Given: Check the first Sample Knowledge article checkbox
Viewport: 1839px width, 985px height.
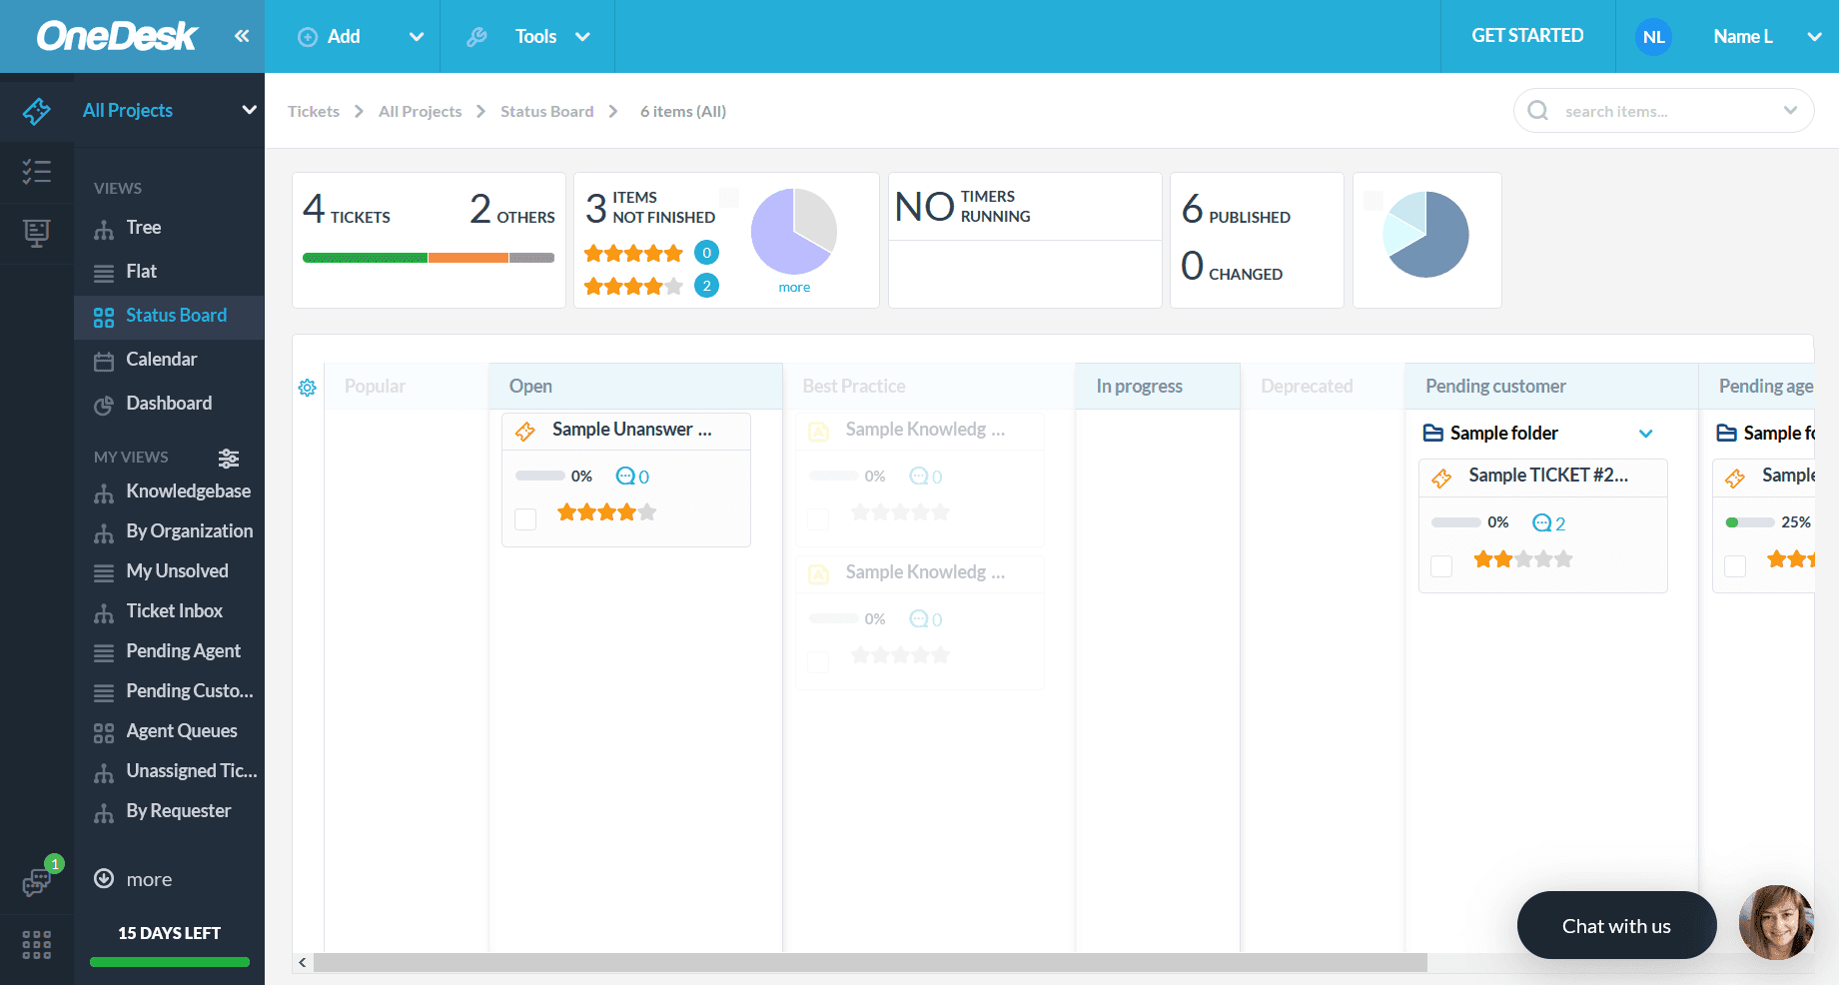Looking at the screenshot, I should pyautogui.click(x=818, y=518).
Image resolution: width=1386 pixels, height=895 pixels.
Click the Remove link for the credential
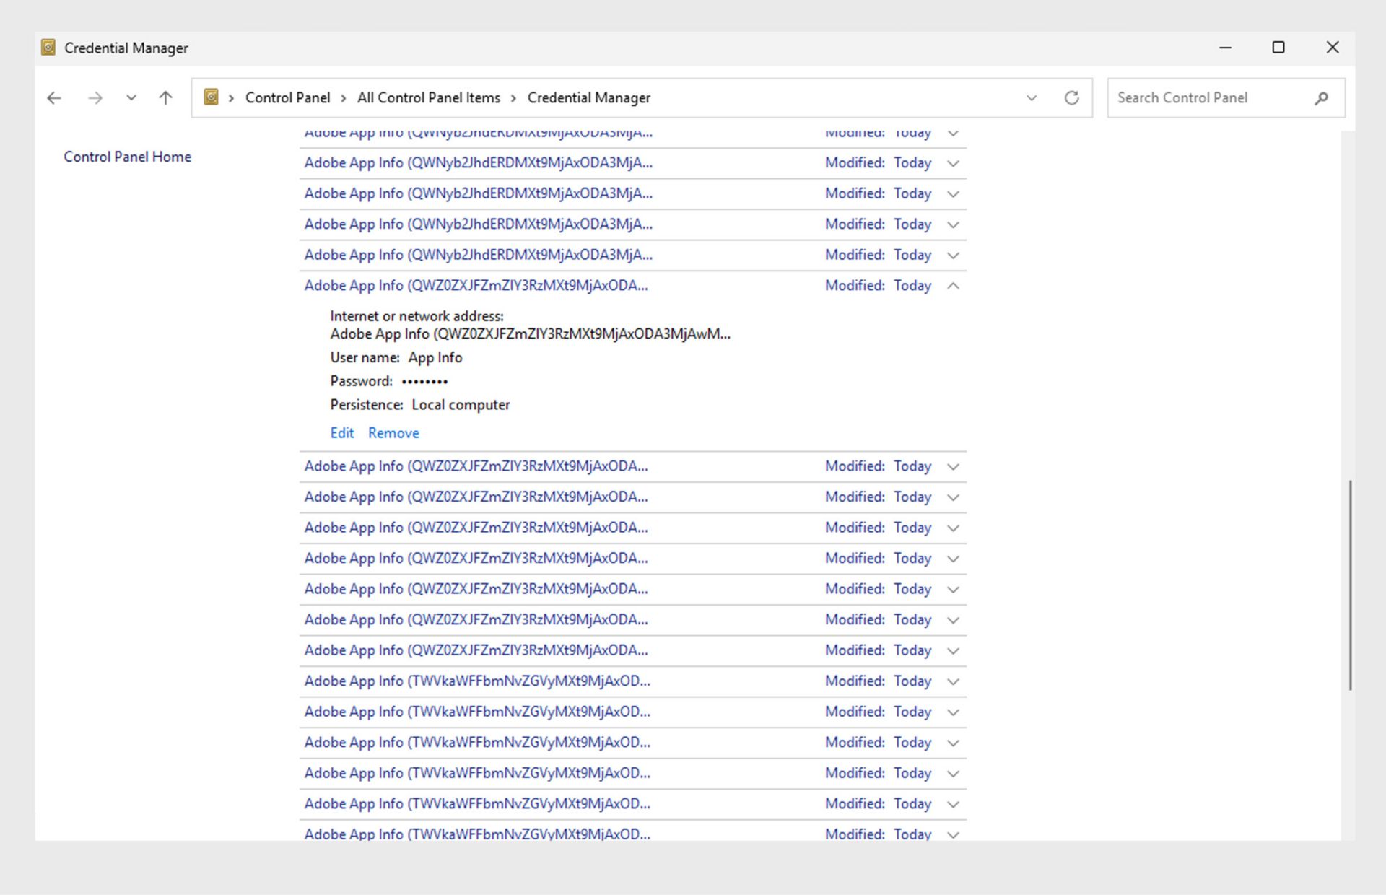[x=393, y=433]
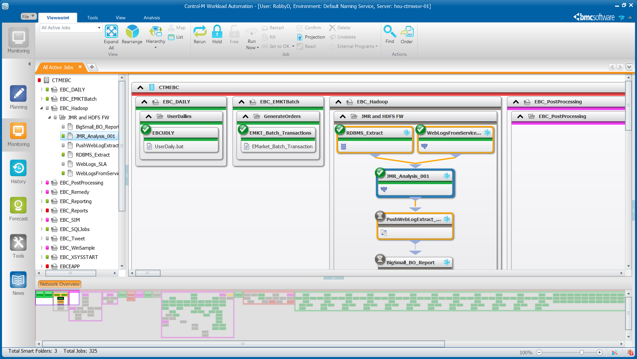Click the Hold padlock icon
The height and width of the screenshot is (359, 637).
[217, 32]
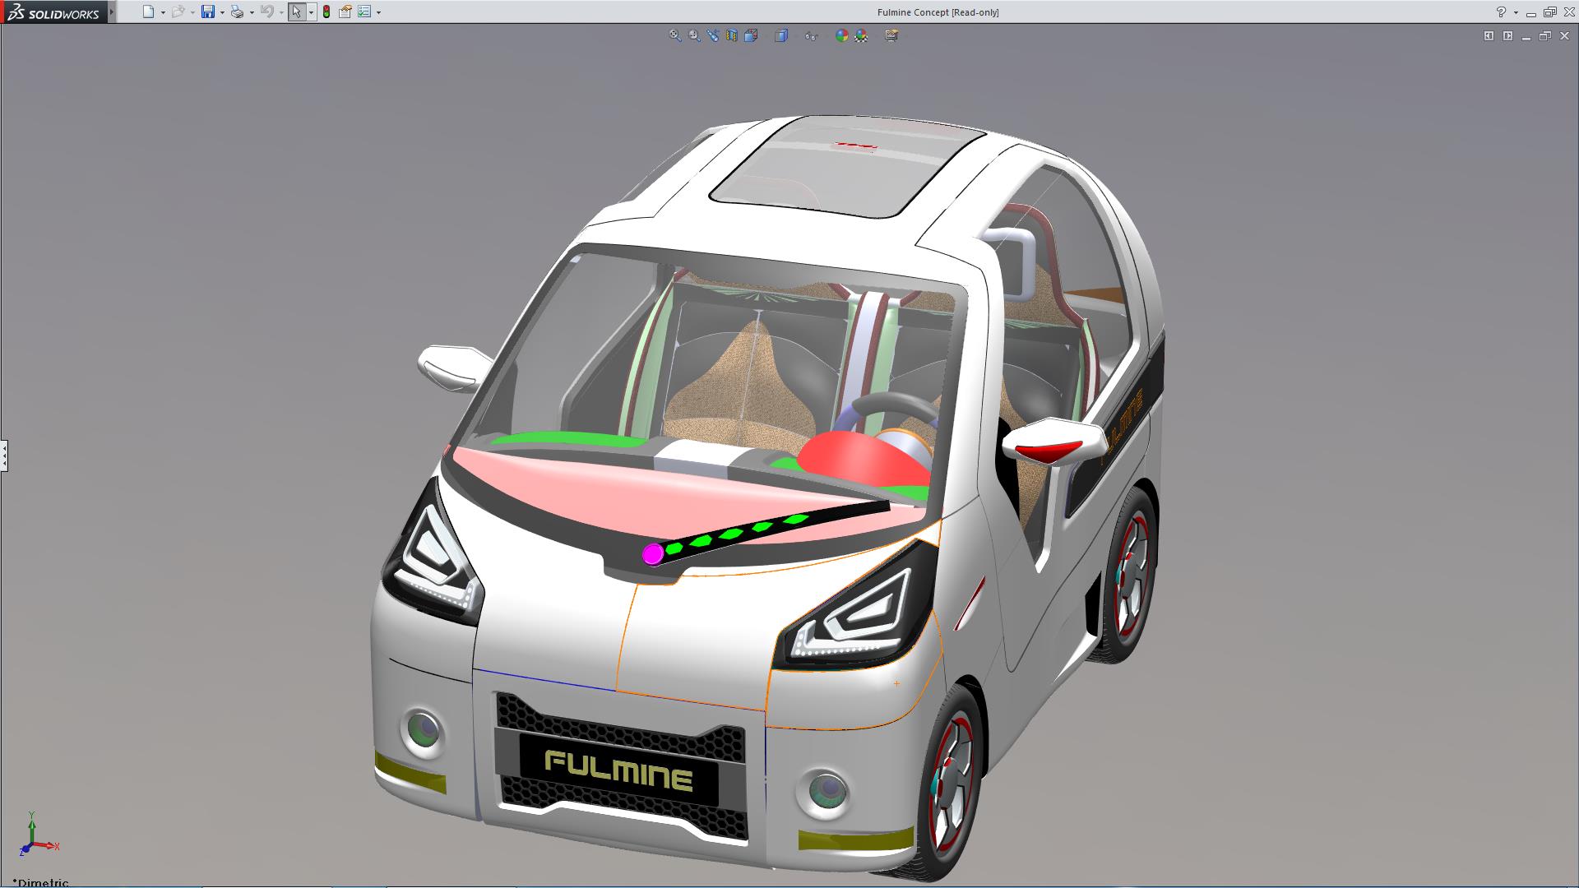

•••••

Task instructions: Print all the lines above again exactly, without any pictures.

Expected answer:
Given: Check the first Sample Knowledge article checkbox
Viewport: 1839px width, 985px height.
Looking at the screenshot, I should pyautogui.click(x=818, y=518).
Image resolution: width=1386 pixels, height=895 pixels.
Click the Remove link for the credential
[x=393, y=433]
Click the Hold padlock icon
The height and width of the screenshot is (359, 637).
[217, 32]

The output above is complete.